O ENEM como arma política



O Ministério da Educação emitiu uma nota nessa segunda-feira (31 de outubro), com uma relação das escolas que não aconteceriam o Exame Nacional do Ensino Médio por conta das ocupações dos estudantes contra a MP 746 que propõe mudanças profundas no Ensino Médio. Pasmem, mas a proposta do ministério é fazer uma segunda chamada do exame para esses estudantes que fizeram a inscrição no mesmo período e que pagaram as mesmas taxas que os que farão a prova nesse final de semana.

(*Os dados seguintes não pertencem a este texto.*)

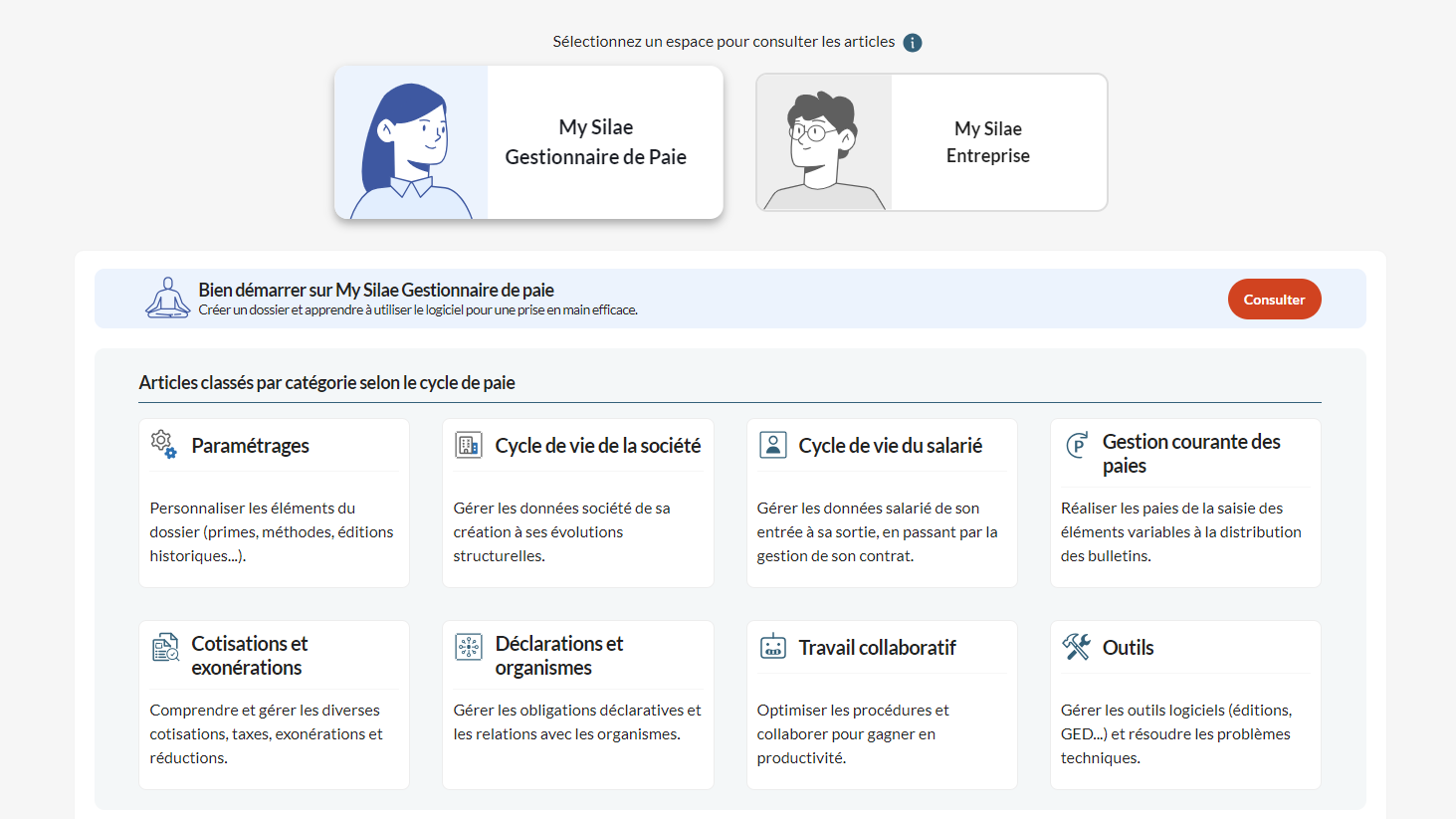Click the meditation icon in the Bien démarrer banner
Image resolution: width=1456 pixels, height=819 pixels.
click(167, 299)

Como professor, posso garantir que por mais que existam critérios, métodos e sistematizações em um exame JAMAIS podem garantir que uma prova será como a outra, ferindo o processo de isonomia na seleção do exame, sem contar que atinge um dos eixos norteadores da nossa constituição de 1988, que é representado pelo artigo 5º: o princípio da isonomia ou igualdade.


Há aqueles que defendem, e outros que criticam as iniciativas dos estudantes que que ocupam escolas, mas uma coisa é certa: Não pode-se ignorar um movimento que conseguiu ocupar mais de mil estabelecimentos em todo o Brasil. O governo Temer está ficando conhecido, apesar dos apaixonados defensores a qualquer custo, como um governo incoerente e arregão. Incoerente como podemos perceber quando defendem a PEC 241(câmara) e 55(senado) que visava cortar gastos públicos, mas na sequência anuncia aumento salarial de certas categorias categorias, anunciam a troca dos sistemas de código aberto da plataforma linux por licenças anuais compradas da Microsoft, em seguinda o senado discute compra te televisores... Arregão, pois logo que há repercussão na sociedade voltam atrás por medo de perder apoio, e não por possuírem um projeto claro para o país.


Agora o Ministro Mendonça Filho (DEM) que foi já fora governador do Recife, e pelo visto de educação não entende nada, decide suspender a prova do Enem para alguns candidatos que estavam constando para fazer as provas em escolas ocupadas. Isso é uma clara, e irresponsável, ação meramente política. É sabido que o algumas instituições de ensino privadas receberam ligações para possivelmente serem utilizadas, mas infelizmente o MEC preferiu o conflito que a resolução do problema, como de fato deveria agir o estado. Os estudantes perdem muito com dois pesos e duas medidas, as instituições perdem por não saberem ao certo seu desemprenho e o sociedade por mais um conflito gratuito e meramente politico.